Yellow,
Alcoholism is truly a family disease and does not just affect the alcoholic.
The 3cs re alcoholism:-
You did not cause it
You cannot control it
You cannot cure it
Again that word "adore" re the children; your children do not adore their dad so much as are afraid of him. Stop using that word right now with reference to your children, they are afraid of him and are becoming super responsible for him as well (one of many damaging effects of being with an alcoholic parent).
What do you get out of this relationship now?.
Did you grow up yourself in a household where parents or other family relations drank heavily? What made you choose this man as a DH?.
He likely has had a drink problem of many years standing.
You are with an alcoholic and you are lurching from crisis to crisis. This is what life is like with such people; its no life at all for you and your children. This man's primary relationship is with drink; its not with you or your children. His thoughts centre on where the next drink is going to come from.
You are also playing out the roles associated with partners of alcoholics; i.e. provoker (you never forget) and enabler. You work and use him as childcare; that now has to change. You also left him drunk in charge of your children at a football match due to your own shame and embarrassment at being in that situation at all.
Do not cover up or excuse him any more; start opening up to other people. Alcoholism as well thrives on secrecy.

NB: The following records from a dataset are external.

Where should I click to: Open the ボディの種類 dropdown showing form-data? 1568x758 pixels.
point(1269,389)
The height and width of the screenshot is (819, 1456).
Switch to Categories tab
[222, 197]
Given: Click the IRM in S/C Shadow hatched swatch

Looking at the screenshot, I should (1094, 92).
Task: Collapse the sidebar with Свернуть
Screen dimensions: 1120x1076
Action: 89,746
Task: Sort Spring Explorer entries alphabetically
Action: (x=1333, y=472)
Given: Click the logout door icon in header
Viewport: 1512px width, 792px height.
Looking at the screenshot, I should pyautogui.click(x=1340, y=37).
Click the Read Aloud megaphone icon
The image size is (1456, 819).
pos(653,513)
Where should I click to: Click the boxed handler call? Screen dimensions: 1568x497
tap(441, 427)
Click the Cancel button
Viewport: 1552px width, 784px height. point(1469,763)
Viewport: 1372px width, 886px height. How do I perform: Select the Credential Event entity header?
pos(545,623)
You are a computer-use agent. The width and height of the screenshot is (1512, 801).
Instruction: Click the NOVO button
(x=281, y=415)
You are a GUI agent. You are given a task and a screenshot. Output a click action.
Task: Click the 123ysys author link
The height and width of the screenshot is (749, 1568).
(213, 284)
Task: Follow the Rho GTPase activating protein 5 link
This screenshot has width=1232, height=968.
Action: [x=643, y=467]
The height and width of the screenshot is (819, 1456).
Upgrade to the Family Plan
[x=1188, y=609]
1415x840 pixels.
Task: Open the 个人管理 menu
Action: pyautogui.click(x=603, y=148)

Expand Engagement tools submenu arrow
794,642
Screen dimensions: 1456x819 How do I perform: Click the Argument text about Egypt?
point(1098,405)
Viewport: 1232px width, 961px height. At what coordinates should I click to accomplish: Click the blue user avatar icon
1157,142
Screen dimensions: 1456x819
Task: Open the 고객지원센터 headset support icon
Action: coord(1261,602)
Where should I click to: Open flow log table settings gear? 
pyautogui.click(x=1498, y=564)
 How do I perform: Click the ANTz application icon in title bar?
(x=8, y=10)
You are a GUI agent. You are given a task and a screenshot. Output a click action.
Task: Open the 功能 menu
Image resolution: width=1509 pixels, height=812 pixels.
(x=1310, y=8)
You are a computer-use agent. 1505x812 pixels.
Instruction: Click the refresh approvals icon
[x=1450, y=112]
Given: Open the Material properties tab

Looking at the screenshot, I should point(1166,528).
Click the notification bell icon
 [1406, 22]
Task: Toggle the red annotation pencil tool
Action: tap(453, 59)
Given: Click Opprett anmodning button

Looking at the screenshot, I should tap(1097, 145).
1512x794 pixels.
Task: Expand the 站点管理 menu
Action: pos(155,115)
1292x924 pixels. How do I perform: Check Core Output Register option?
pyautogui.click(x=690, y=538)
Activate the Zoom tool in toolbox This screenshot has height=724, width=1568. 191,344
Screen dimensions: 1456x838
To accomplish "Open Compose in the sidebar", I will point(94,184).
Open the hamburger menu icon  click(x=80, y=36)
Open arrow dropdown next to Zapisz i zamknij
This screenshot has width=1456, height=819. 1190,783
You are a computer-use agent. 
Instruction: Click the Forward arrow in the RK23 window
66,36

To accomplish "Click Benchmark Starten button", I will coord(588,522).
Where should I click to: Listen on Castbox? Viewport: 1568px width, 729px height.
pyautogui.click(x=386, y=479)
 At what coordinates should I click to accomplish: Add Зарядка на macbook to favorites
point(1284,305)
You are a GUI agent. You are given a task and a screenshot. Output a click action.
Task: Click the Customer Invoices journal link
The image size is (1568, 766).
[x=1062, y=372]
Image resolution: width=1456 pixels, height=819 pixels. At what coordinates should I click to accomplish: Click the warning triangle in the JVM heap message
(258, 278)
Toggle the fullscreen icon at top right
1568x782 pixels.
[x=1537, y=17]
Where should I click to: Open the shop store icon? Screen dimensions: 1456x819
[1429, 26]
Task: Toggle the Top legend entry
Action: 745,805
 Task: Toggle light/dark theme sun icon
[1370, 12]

I would also look carefully at your future within this because currently you and your children are being dragged down with him. What do you want to teach them about relationships, surely not the shite role model of one. They are already wanting to look after him and they are being damaged by seeing their drunkard dad. They run a real risk of becoming alcoholics as well or choosing an alcoholic partner, that could all too easily happen if you choose to stay because they will learn to normalise all this. You cannot protect them from his alcoholism and its effects; you're profoundly affected by his drinking too.
Your own recovery from his alcoholism will only properly start when you have fully extricated your own self from the situation whilst addressing your own role in it. Co-dependency often features in these types of marriages all too frequently.
E-mailing him etc will be a waste of time because all he will hear from you is white noise. It is no point in talking to him now, you can only help your own self here and you need to divorce this man. This man could also lose everything and everyone around him and he could still choose to drink afterwards. You cannot control what he does or will do.
You need to get yourself and your children out of this relationship, there is nothing to rescue and or save here. Seek legal advice re your own situation and also get support from Al-anon. Womens Aid can also help you here; their number is 0808 2000 247.